The farm is located in the city of Baoding in Hebei province, about 140 kilometers southwest of Beijing. Symptoms of the disease began showing up in the farm's chickens Dec 17, and about 4,000 chickens died.

Samples from the diseased birds were confirmed as H5N2 by the National Avian Influenza Reference Laboratory. The farm has been placed under quarantine and disinfected.
Dec 21 OIE report
Dec 23 NBC News item on the outbreak


H7N1, H7N7 avian flu strains strike South African ostrich farms

Three outbreaks of low-pathogenic H7N1 avian influenza have been reported on commercial ostrich farms in Australia, according to an OIE notice posted Dec 24. They represent the most recent events in an outbreak that began in October.

The farms are located in Eastern Cape province. Sixty-four cases of subclinical infection have been confirmed among the 2,906 susceptible ostriches on the farms, for a morbidity rate of 2.20%. No birds have died of the disease or been culled. The farms have been disinfected and put under quarantine.

In another development in South African avian flu, a case of H7N7 avian flu has been reported in an ostrich on a commercial farm in Western Cape province. The farm has 1,005 susceptible birds, for a morbidity rate of 0.10%, according to a Dec 23 OIE follow-up report on the outbreak, which was first reported in February.
Dec 24 OIE report on Eastern Cape farms
Dec 23 OIE report on Western Cape farm

A related OIE follow-up report, this one pertaining to an outbreak of low-pathogenic H7 avian flu in South Africa beginning at the end of July, reported no new cases. The outbreak involved indigenous wild birds and an exotic parrot kept in captivity. The previous report noted 4 cases among 2,000 susceptible birds, for a morbidity rate of 0.20%.
Dec 23 OIE report on South African birds


Testosterone-regulated genes may suppress flu-vaccine response in men

The body's response to influenza vaccine may be influenced by testosterone-regulated genes, helping to explain why men often show a less-robust response to vaccines, in particular influenza vaccines, than women, according to a study released Dec 23 in the Proceedings of the National Academy of Sciences (PNAS).

In the National Institutes of Allergy and Infectious Diseases (NIAID)–funded study, researchers from Stanford University used a systems analysis approach to study antibody responses to the 2008-09 trivalent seasonal flu vaccine (TIV) in 53 women and 34 men of different ages.

The authors found that the women, compared with the men, had elevated antibody responses to TIV and elevated expression of inflammatory cytokines. They traced the weaker responses in men to a tendency toward high expression levels of a cluster of genes that participate in lipid biosynthesis and that have been found previously to be up-regulated by testosterone.

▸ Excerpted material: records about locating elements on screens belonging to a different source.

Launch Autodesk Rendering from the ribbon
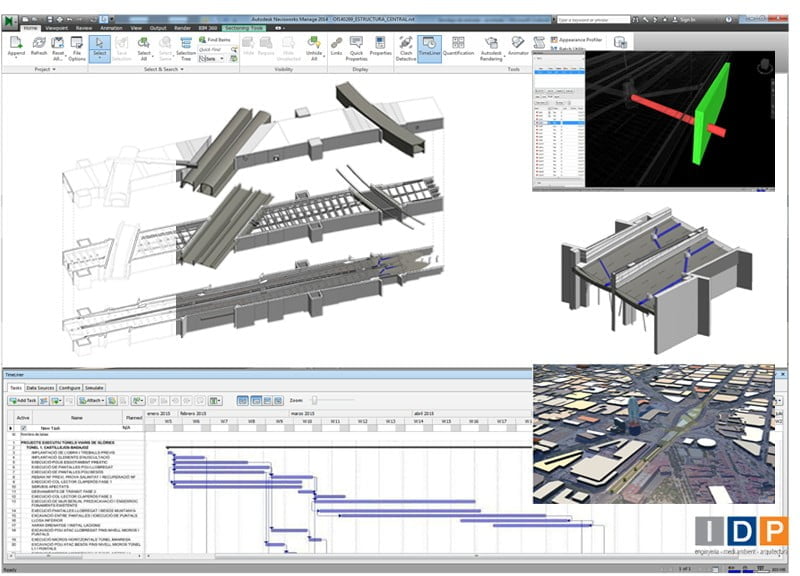 click(x=491, y=48)
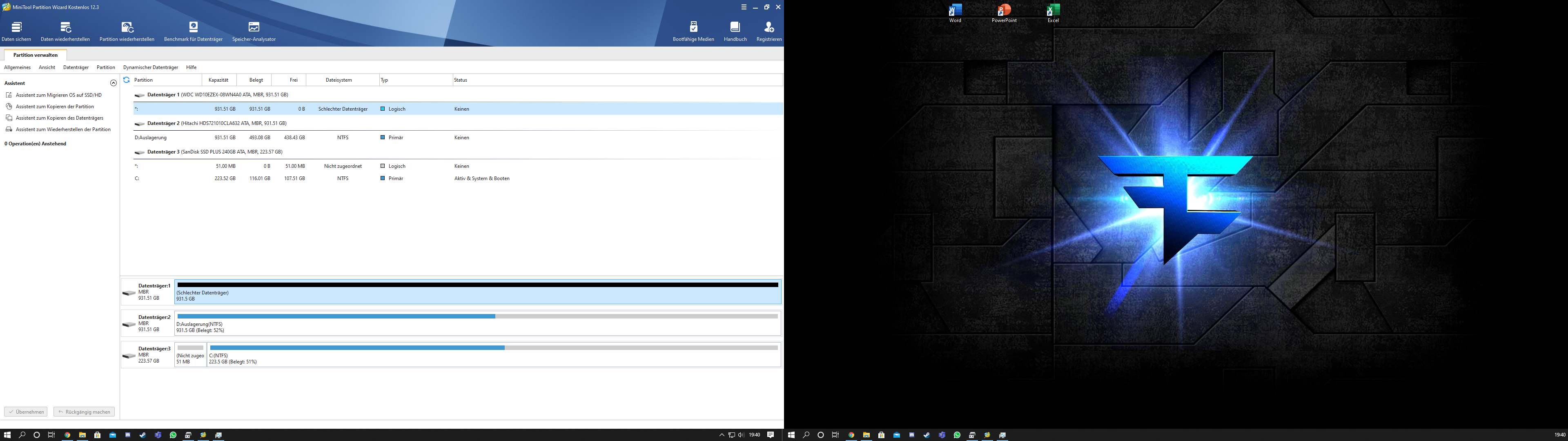1568x441 pixels.
Task: Click the Übernehmen button
Action: point(26,412)
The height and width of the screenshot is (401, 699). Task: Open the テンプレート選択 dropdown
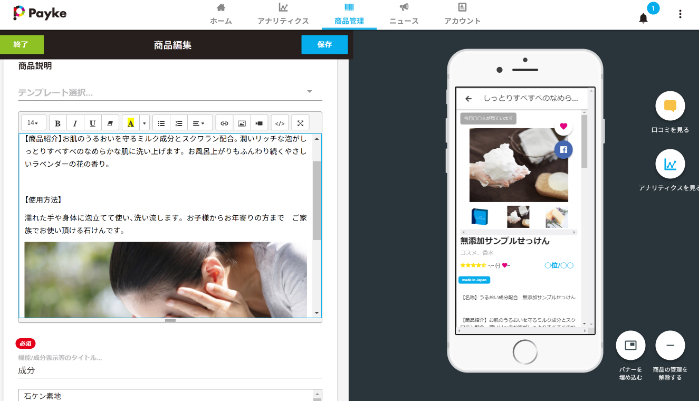click(x=166, y=92)
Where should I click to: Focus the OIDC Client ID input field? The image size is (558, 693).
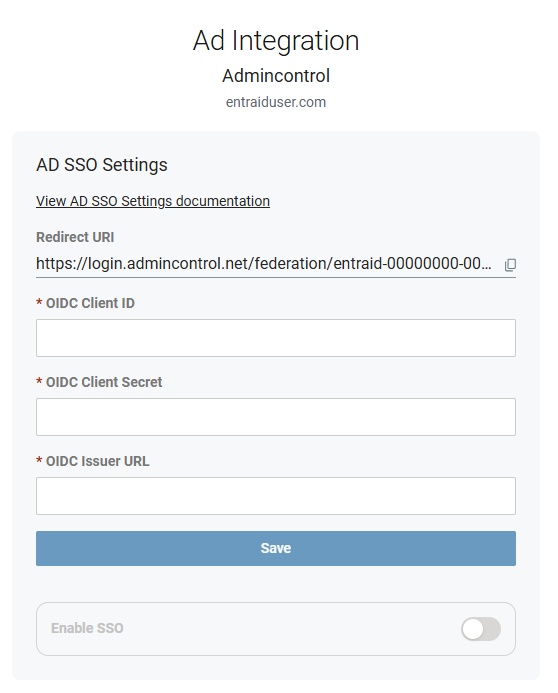tap(276, 338)
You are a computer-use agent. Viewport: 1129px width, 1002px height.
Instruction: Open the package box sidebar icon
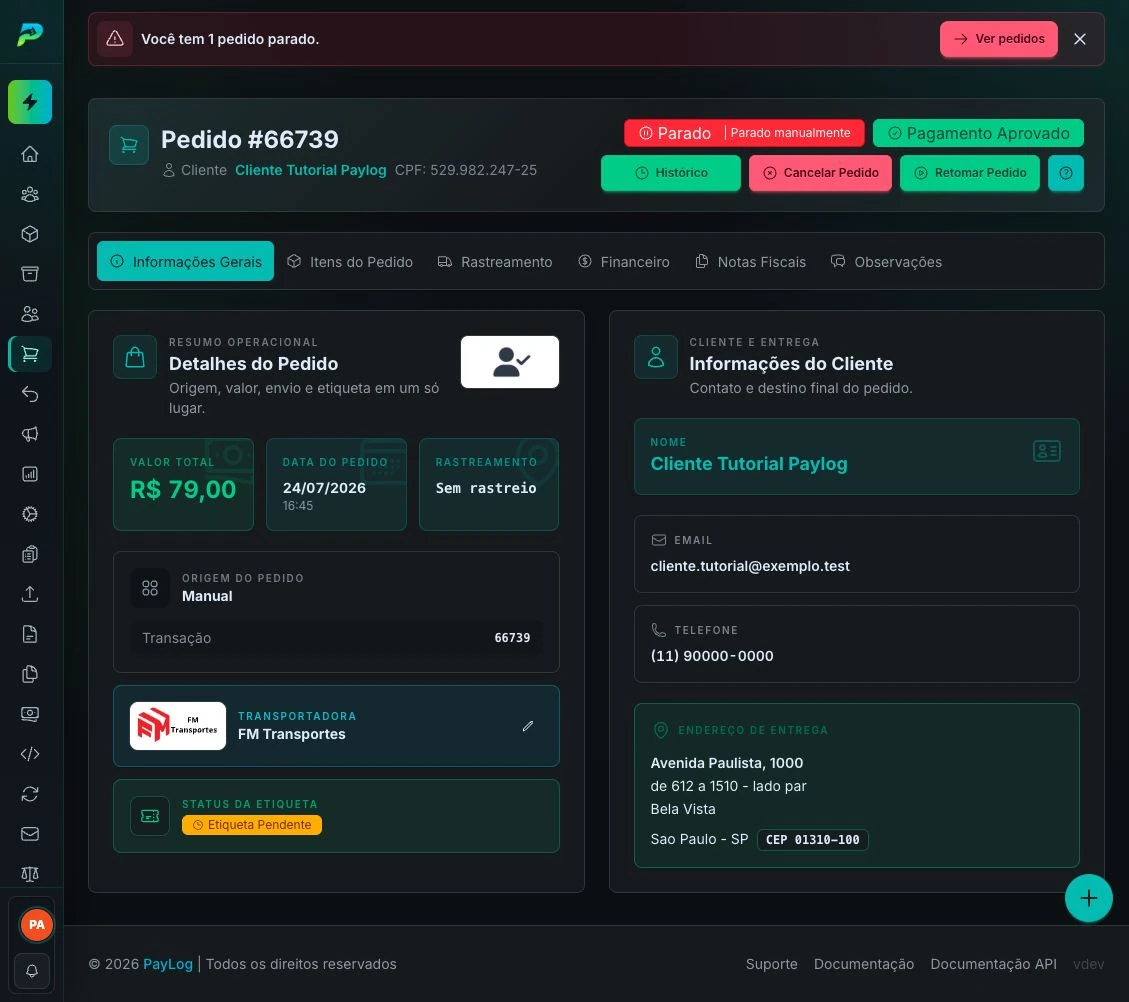click(30, 234)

The men with the highest levels of testosterone and most elevated expression of the gene cluster had the weakest antibody responses to the TIV. In their discussion, the authors note that from an evolutionary perspective, the immunosuppressive effects of testosterone may act as a homeostatic mechanism to, for example, protect against the potentially deadly cytokine storm that can occur in healthy males in the presence of pandemic influenza.